The only concrete numbers we have are of people who have tested positive and people who have died while infected with COVID. It’s likely that some of the people who died while infected with COVID were going to die anyway within days or weeks. Would it be accurate to say that someone with emphysema, diabetes and end-stage cancer died from COVID? Regardless, those people are added to the death statistics. It’s fair to assume that when someone dies in a hospital these days, they have either tested positive or barring ambiguity, are assumed to have been infected.
On the infected side, we have reason to believe that the number of people actually infected is likely to be an order of magnitude larger than those who have tested positive.

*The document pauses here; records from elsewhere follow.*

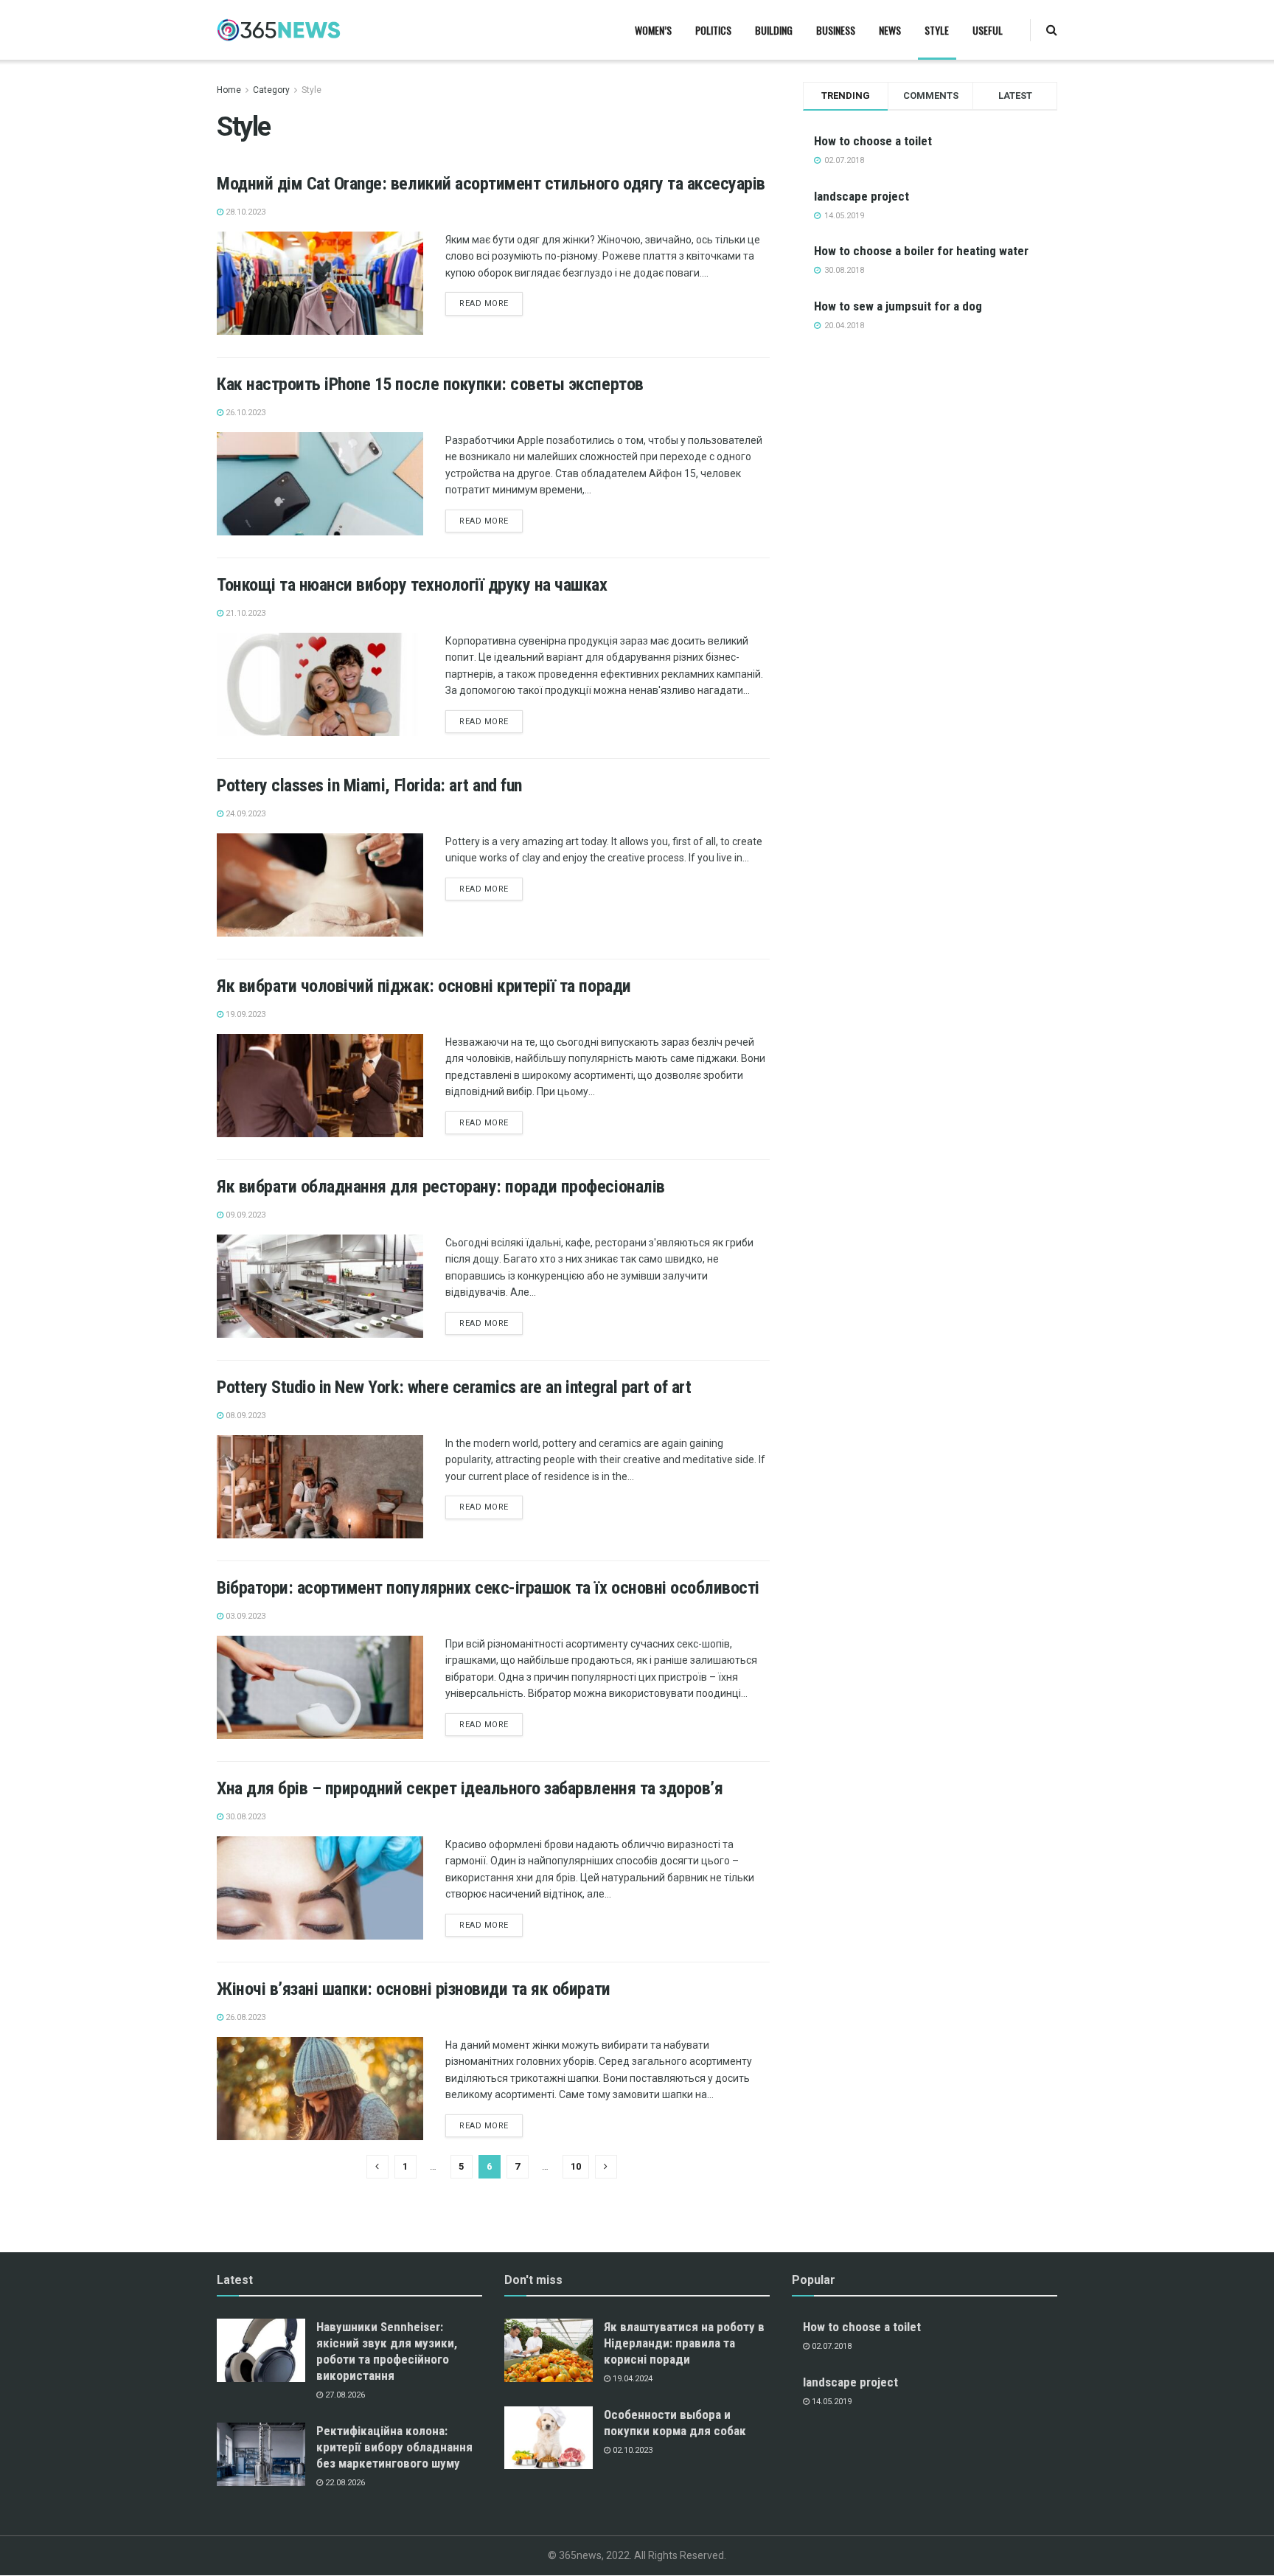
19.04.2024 (631, 2379)
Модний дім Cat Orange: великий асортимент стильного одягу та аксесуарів (491, 183)
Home (229, 90)
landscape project (861, 196)
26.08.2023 (244, 2017)
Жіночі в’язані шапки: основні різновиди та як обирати (413, 1989)
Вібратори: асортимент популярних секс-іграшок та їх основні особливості (488, 1587)
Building (774, 30)
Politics (713, 30)
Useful (987, 30)
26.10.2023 (244, 412)
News (890, 30)
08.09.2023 (244, 1415)
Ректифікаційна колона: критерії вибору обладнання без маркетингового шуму (394, 2447)
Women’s (653, 30)
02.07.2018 (831, 2346)
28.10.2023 (244, 212)
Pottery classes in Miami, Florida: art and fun (369, 785)
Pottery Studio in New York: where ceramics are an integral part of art (454, 1387)
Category (271, 90)
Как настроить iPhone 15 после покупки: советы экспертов (430, 384)
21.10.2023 (244, 613)
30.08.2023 (244, 1817)
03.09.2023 (244, 1616)
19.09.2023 (244, 1014)
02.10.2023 (631, 2450)
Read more (484, 303)
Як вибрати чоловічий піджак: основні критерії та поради (424, 986)
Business (835, 30)
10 (576, 2166)
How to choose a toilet (873, 140)
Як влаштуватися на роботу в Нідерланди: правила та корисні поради (684, 2343)
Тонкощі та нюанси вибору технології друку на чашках (412, 584)
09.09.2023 (244, 1215)
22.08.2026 (344, 2483)
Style (937, 30)
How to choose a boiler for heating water (921, 250)
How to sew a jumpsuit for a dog (898, 306)
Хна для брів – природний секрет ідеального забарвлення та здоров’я (470, 1788)
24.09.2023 (244, 814)
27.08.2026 (344, 2395)
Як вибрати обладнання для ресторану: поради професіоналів (441, 1186)
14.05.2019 (831, 2401)
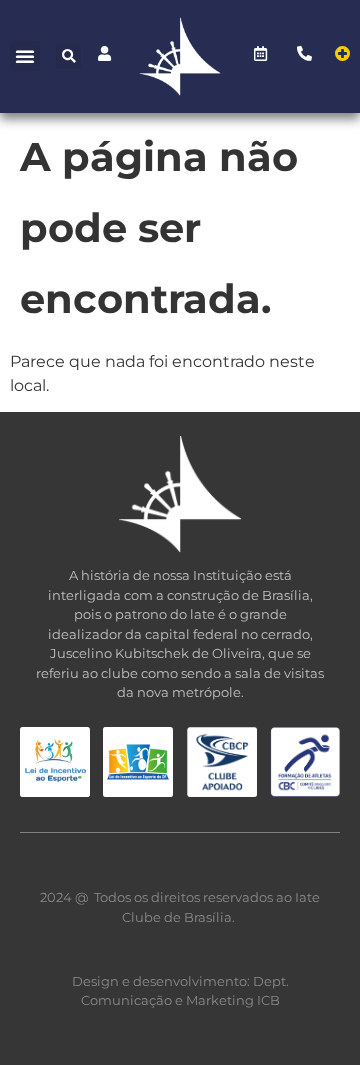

So we have a more or less accurate numerator, but the denominator is a huge unknown.
If 900,000 instead of 90,000 have actually been infected, then the death rate is 3.7%, not 37%.
In Germany, some testing has shown that upwards of 14% of people there may have already been infected. If just 1% of Americans have been infected (which seems likely) that’s over 3 million infected here. That would reduce the mortality rate to ~1%.
The number of deaths is certainly going to rise, but it seems likely that COVID might just be maybe twice as deadly as flu in a bad year.